- [REQUIRED WORK] Your response should consist of every record, exactly as given.
[Opening MATERIAL TO PROCESS section]
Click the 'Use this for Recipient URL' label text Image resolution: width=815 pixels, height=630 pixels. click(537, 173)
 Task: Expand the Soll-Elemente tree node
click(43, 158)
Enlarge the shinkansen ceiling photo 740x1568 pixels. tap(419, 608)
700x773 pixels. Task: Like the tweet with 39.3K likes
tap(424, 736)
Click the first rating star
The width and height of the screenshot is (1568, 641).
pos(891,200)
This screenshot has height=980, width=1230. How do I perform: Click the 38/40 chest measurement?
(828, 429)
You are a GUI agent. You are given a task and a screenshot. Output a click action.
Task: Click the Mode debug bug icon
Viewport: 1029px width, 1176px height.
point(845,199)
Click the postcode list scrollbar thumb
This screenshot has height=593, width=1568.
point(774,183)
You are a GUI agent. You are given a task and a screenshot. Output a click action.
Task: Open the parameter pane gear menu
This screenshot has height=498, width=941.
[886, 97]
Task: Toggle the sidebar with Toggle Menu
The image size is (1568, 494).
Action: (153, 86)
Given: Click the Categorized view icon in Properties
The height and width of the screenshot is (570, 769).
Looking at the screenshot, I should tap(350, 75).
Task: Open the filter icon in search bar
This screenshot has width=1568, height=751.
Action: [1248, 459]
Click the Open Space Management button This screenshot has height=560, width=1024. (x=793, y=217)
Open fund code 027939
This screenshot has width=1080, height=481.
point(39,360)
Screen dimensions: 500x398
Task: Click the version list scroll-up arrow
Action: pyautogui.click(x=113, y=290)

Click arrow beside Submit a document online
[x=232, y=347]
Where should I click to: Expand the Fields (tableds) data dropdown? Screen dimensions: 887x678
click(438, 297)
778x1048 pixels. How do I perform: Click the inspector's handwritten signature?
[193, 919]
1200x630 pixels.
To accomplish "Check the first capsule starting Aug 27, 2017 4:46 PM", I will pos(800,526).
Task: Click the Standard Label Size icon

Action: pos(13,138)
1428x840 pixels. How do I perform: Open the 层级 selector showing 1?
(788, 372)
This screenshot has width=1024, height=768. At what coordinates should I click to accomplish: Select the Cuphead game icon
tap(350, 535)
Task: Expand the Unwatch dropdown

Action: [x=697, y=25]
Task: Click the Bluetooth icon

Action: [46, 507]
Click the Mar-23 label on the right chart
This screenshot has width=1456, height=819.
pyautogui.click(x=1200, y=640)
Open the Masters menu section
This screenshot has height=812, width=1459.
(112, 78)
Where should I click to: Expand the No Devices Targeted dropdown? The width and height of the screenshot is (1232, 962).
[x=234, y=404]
[Closing MATERIAL TO PROCESS section]
- [RESPONSE AREA]
Click the 'Use this for Recipient URL' label text Image resolution: width=815 pixels, height=630 pixels. click(537, 173)
 Task: Expand the Soll-Elemente tree node
click(43, 158)
Enlarge the shinkansen ceiling photo 740x1568 pixels. tap(419, 608)
700x773 pixels. Task: Like the tweet with 39.3K likes
tap(424, 736)
Click the first rating star
The width and height of the screenshot is (1568, 641).
pos(891,200)
This screenshot has height=980, width=1230. How do I perform: Click the 38/40 chest measurement?
(828, 429)
You are a GUI agent. You are given a task and a screenshot. Output a click action.
Task: Click the Mode debug bug icon
Viewport: 1029px width, 1176px height.
point(845,199)
Click the postcode list scrollbar thumb
This screenshot has height=593, width=1568.
point(774,183)
You are a GUI agent. You are given a task and a screenshot. Output a click action.
Task: Open the parameter pane gear menu
This screenshot has height=498, width=941.
[886, 97]
Task: Toggle the sidebar with Toggle Menu
The image size is (1568, 494).
Action: (153, 86)
Given: Click the Categorized view icon in Properties
The height and width of the screenshot is (570, 769).
Looking at the screenshot, I should tap(350, 75).
Task: Open the filter icon in search bar
This screenshot has width=1568, height=751.
Action: [1248, 459]
Click the Open Space Management button This screenshot has height=560, width=1024. (x=793, y=217)
Open fund code 027939
This screenshot has width=1080, height=481.
point(39,360)
Screen dimensions: 500x398
Task: Click the version list scroll-up arrow
Action: pyautogui.click(x=113, y=290)

Click arrow beside Submit a document online
[x=232, y=347]
Where should I click to: Expand the Fields (tableds) data dropdown? Screen dimensions: 887x678
click(438, 297)
778x1048 pixels. How do I perform: Click the inspector's handwritten signature?
[193, 919]
1200x630 pixels.
To accomplish "Check the first capsule starting Aug 27, 2017 4:46 PM", I will pos(800,526).
Task: Click the Standard Label Size icon

Action: pos(13,138)
1428x840 pixels. How do I perform: Open the 层级 selector showing 1?
(788, 372)
This screenshot has width=1024, height=768. At what coordinates should I click to accomplish: Select the Cuphead game icon
tap(350, 535)
Task: Expand the Unwatch dropdown

Action: [x=697, y=25]
Task: Click the Bluetooth icon

Action: [46, 507]
Click the Mar-23 label on the right chart
This screenshot has width=1456, height=819.
pyautogui.click(x=1200, y=640)
Open the Masters menu section
This screenshot has height=812, width=1459.
(112, 78)
Where should I click to: Expand the No Devices Targeted dropdown? The width and height of the screenshot is (1232, 962).
[x=234, y=404]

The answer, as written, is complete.